Beata Productions announces that the first-ever feature length documentary about Flannery O’Connor, one of the most celebrated writers of the 20th Century, is scheduled to screen at the Watauga County Public Library on Saturday, October 12th 2019. The film has been featured in several film festivals, was broadcast on PBS in 2017, and won a 2018 Gabriel Award for excellence in broadcasting.

An icon of Southern literature, O’Connor is best known for works such as “A Good Man Is Hard to Find,” “The Displaced Person,” and “Everything That Rises Must Converge.”

Uncommon Grace: The Life of Flannery O’Connor traces the people and events that would help shape her remarkable career, including her upbringing in the class-conscious South of the 1930s and her battle with the autoimmune disease lupus, which would ultimately take her life at age 39.
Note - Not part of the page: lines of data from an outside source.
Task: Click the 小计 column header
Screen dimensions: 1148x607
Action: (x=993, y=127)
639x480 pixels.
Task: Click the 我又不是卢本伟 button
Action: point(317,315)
The film also examines the central role that O’Connor’s Catholic faith played in her fiction, which often focused on the darker side of human existence. “All my stories are about the action of grace on a character who is not very willing to support it,” she once declared.

The screening of the film will be held at the Watauga Public Library on Saturday, October 12th from 1pm -2:30pm located at 140 Queen Street, Boone, NC. The screening will include a Q&A session with the film’s director Bridget Kurt.

Uncommon Grace features commentary from numerous O’Connor experts, including literature professors David King and Nagueyalti Warren, biographer Brad Gooch and O’Connor friend and biographer William A. Sessions. The documentary, which also includes dozens of rare photographs, is also available in DVD format on Amazon.com.